I refer my hon. Friend to my statement to the House on Thursday 14 February 1980.

Does my right hon. Friend agree that the job release scheme is one of the best short-term means of dealing with unemployment without incurring continuing long-term obligations? Does he not think that it is unfortunate that it has proved necessary to curtail this scheme in this way, especially in view of the likely increase in unemployment?

I agree that it would have been better if we could have found the money for this scheme. But I had to adjust, examine and balance a number of priorities and I decided that youth employment should have top priority at present.

Does not the Secretary of State agree that there is a repercussive effect in favour of providing jobs for our youth through the job release scheme? By allowing people to retire earlier vacancies are provided for young people and the so-called savings may be illusory.
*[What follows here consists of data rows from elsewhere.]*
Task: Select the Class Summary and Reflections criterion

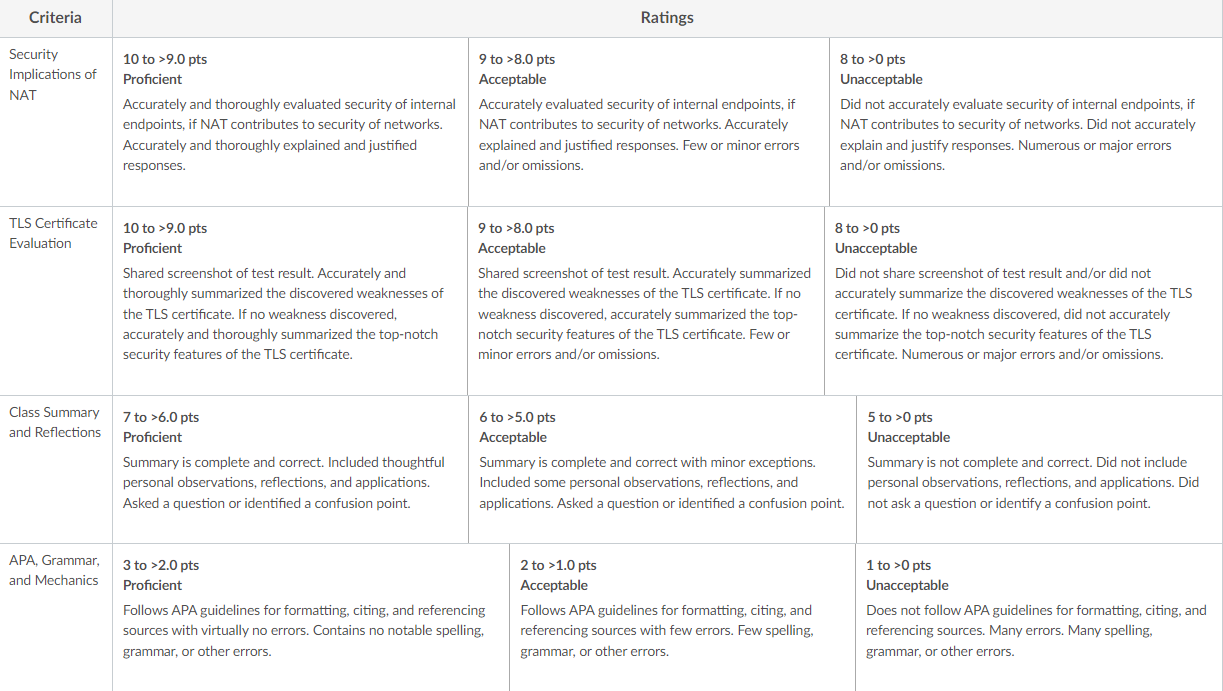Action: 56,470
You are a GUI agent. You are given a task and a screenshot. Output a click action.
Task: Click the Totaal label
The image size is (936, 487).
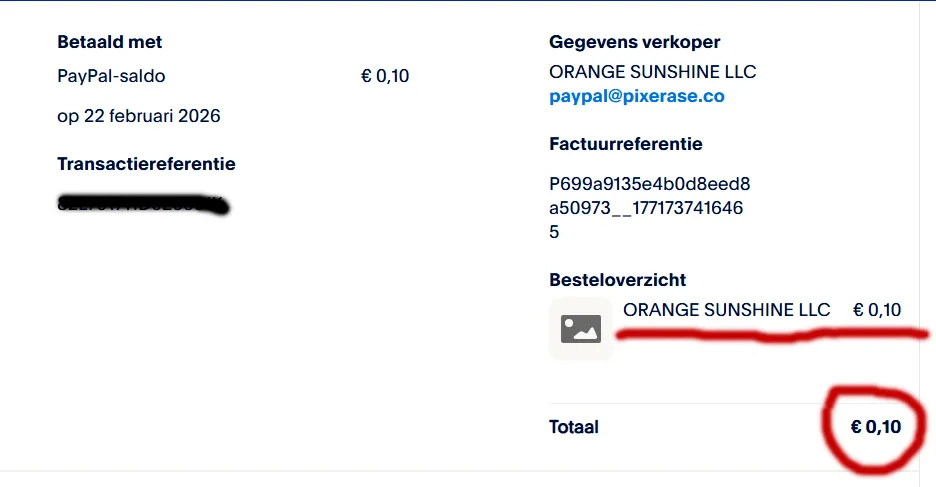(574, 427)
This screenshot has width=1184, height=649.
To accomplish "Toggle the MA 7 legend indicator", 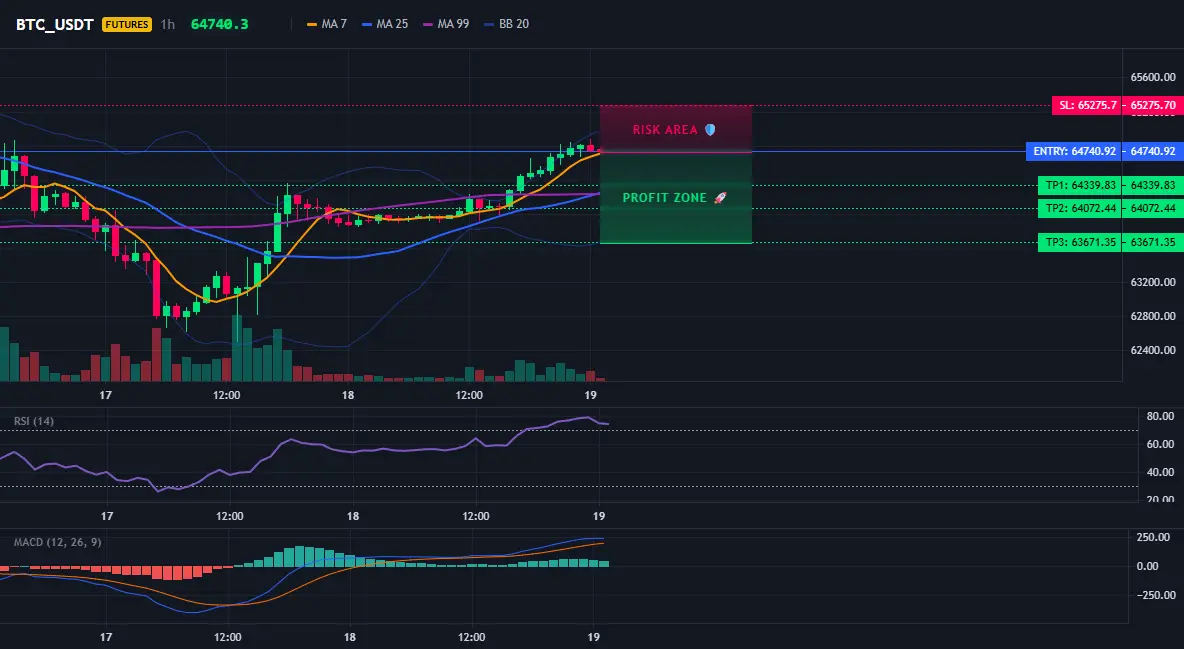I will 327,24.
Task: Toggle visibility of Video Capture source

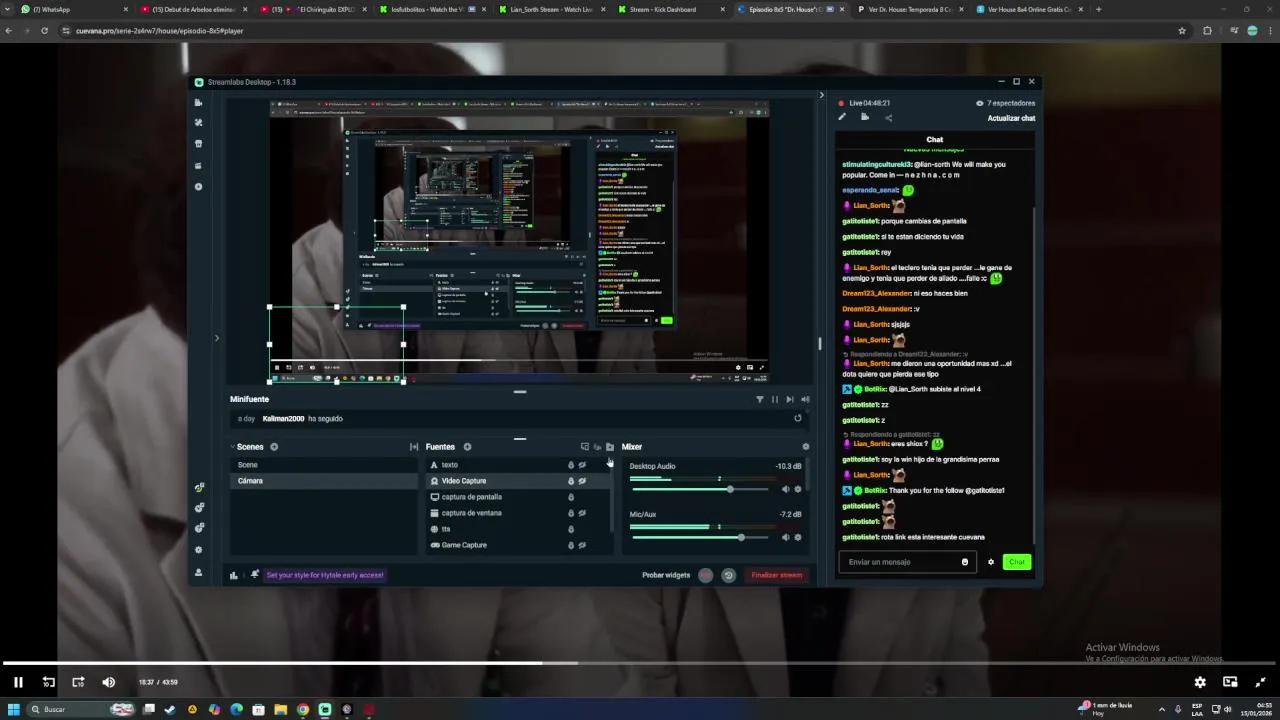Action: (582, 481)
I agree that there is some spin-off through which young people obtain jobs as older people retire under the job release scheme. That is one of the better parts of what I think is a good scheme. But the scheme that I inherited had only just been introduced the previous April and unfortunately it was being paid for out of the Contingency Fund and no proper forecasts for expenditure had been made.

Does the Minister recall that he said he had done well with his package? Does he agree that the best judges of that will be the people who will be on the industrial scrap heap as a consequence of the Government's policies? What will be the net savings of the overall package? The Minister has never given a precise figure.

The net savings for the coming year will be about £25 million. As the hon. Gentleman should know, the scheme that his Government introduced just before the election was based on the Contingency Fund, with planned expenditure for the next two years for which no allowance had been made in the Estimates.